[Opening Excerpted data section]

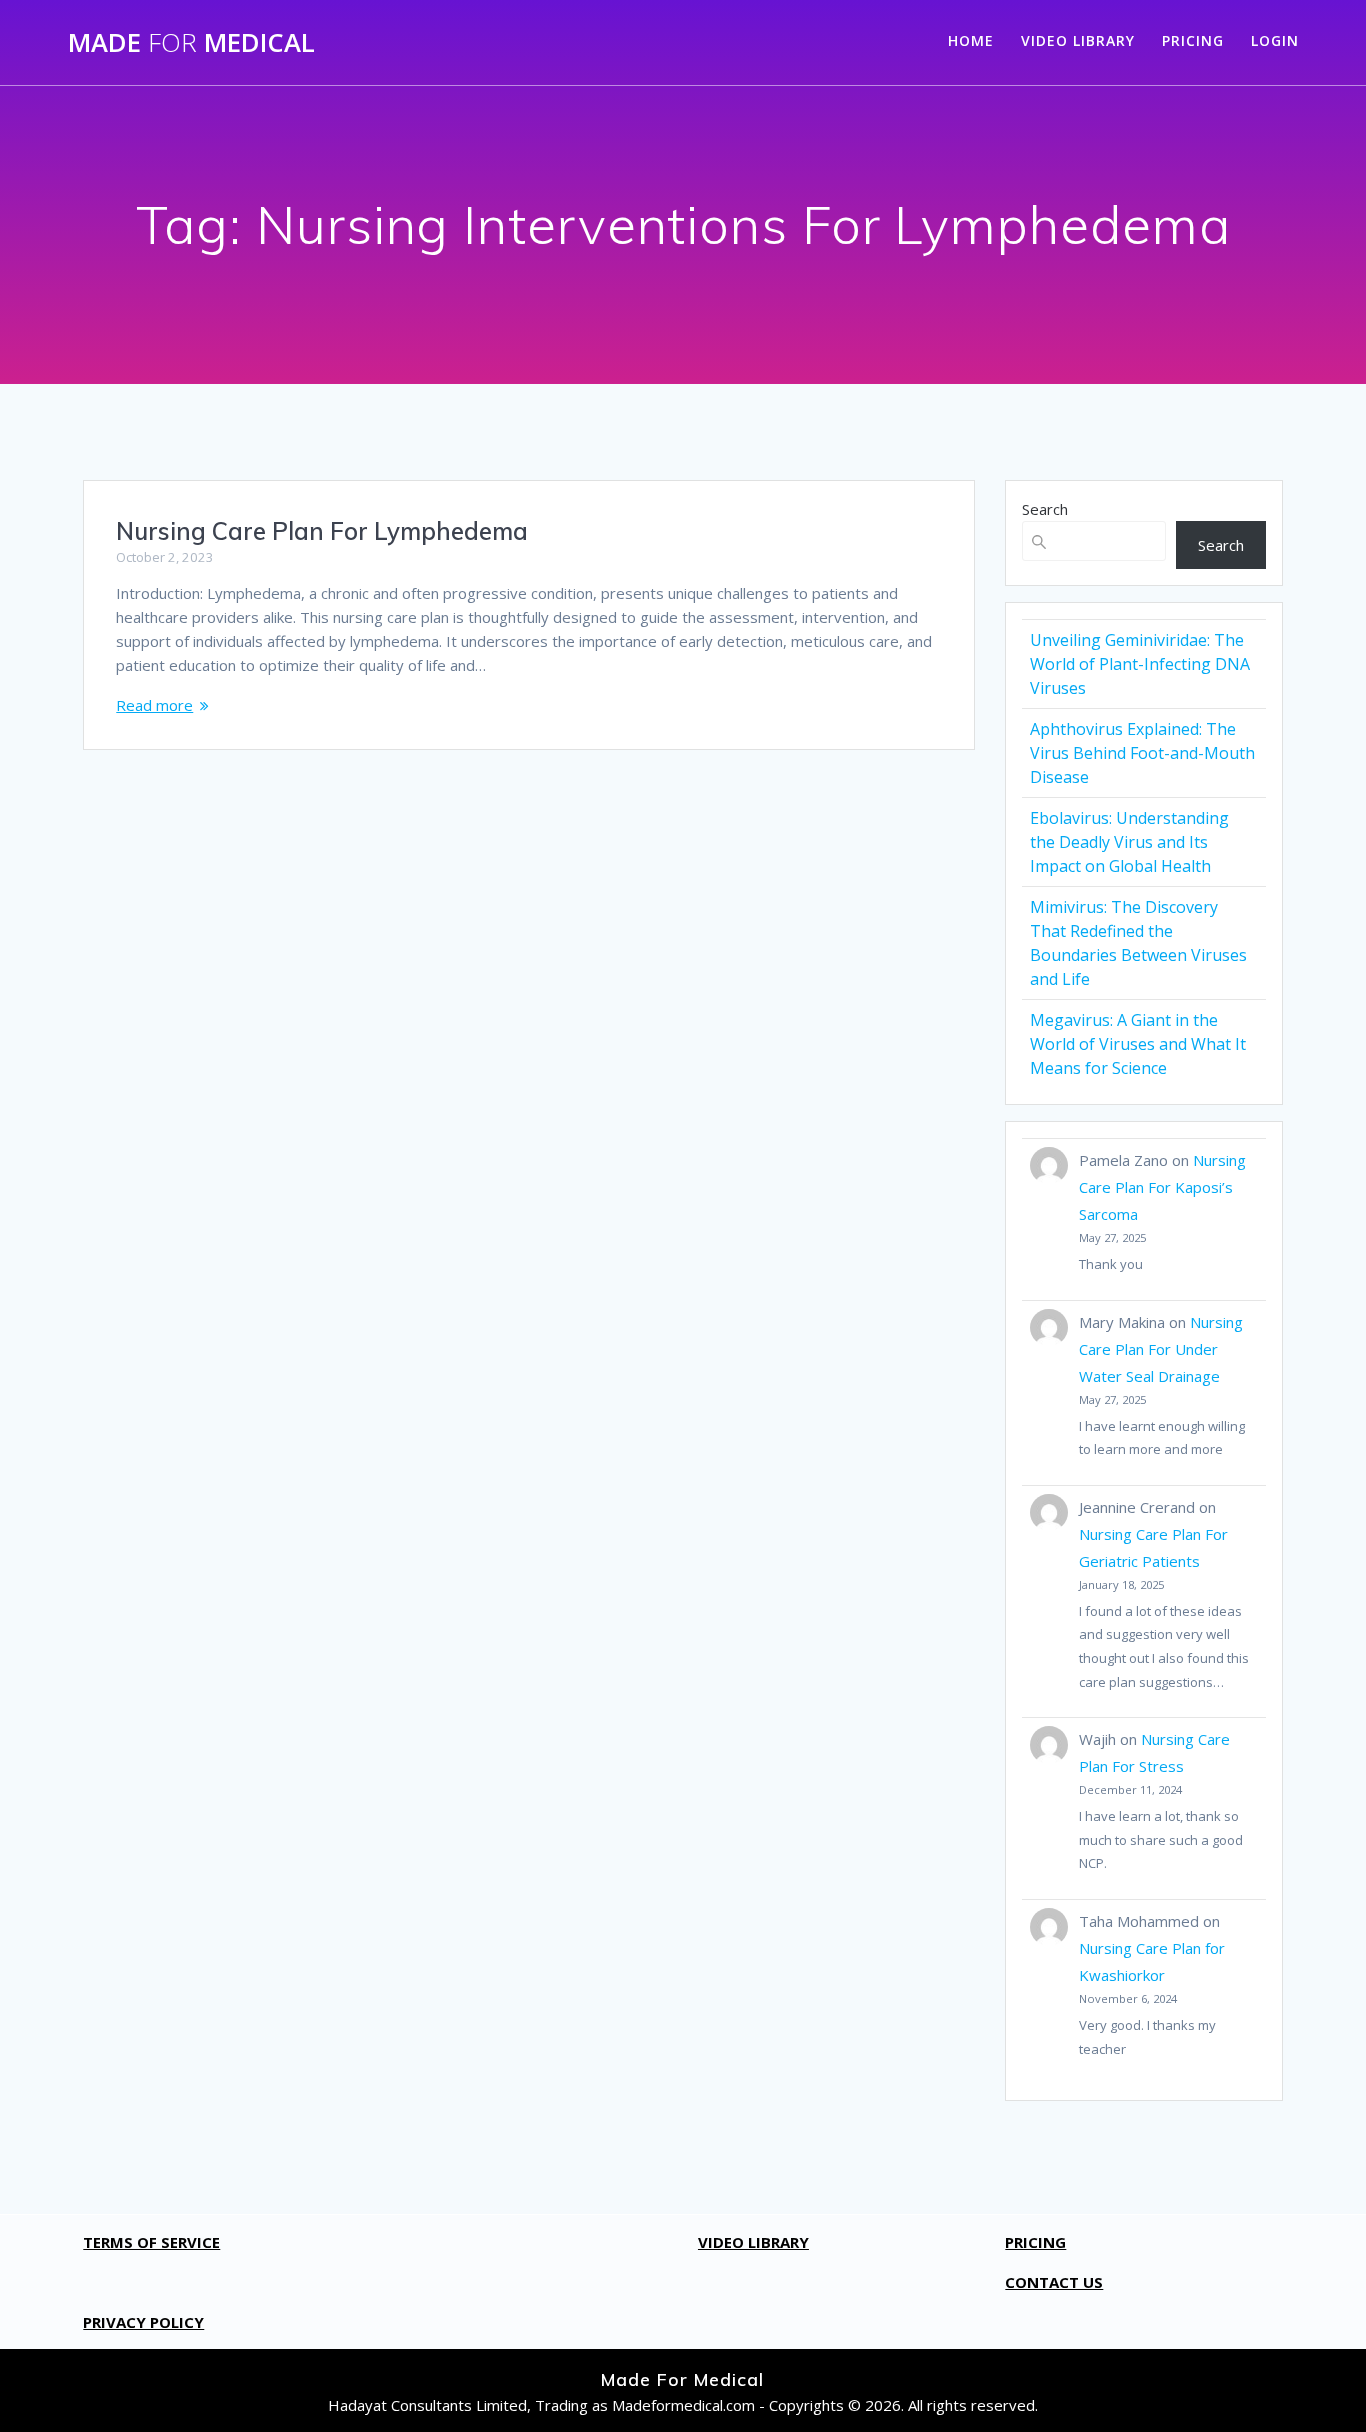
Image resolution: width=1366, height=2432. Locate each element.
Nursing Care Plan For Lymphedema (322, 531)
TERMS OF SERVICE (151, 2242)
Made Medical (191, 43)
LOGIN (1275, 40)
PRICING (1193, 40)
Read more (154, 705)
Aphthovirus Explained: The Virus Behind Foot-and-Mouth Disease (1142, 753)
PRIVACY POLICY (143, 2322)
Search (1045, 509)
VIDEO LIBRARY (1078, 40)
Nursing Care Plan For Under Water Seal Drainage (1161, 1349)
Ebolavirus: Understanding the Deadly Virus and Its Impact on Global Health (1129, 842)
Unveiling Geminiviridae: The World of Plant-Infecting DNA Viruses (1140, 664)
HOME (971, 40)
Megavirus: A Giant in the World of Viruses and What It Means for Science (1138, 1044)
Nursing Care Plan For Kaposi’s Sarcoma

[Closing Excerpted data section]

| Task to carry out |
Pictures are to be omitted; otherwise, every line from the first line of the listing through the line containing "HOME (971, 40)" must be reproduced exactly, both ends included.

| Exercise output |
Image resolution: width=1366, height=2432. Locate each element.
Nursing Care Plan For Lymphedema (322, 531)
TERMS OF SERVICE (151, 2242)
Made Medical (191, 43)
LOGIN (1275, 40)
PRICING (1193, 40)
Read more (154, 705)
Aphthovirus Explained: The Virus Behind Foot-and-Mouth Disease (1142, 753)
PRIVACY POLICY (143, 2322)
Search (1045, 509)
VIDEO LIBRARY (1078, 40)
Nursing Care Plan For Under Water Seal Drainage (1161, 1349)
Ebolavirus: Understanding the Deadly Virus and Its Impact on Global Health (1129, 842)
Unveiling Geminiviridae: The World of Plant-Infecting DNA Viruses (1140, 664)
HOME (971, 40)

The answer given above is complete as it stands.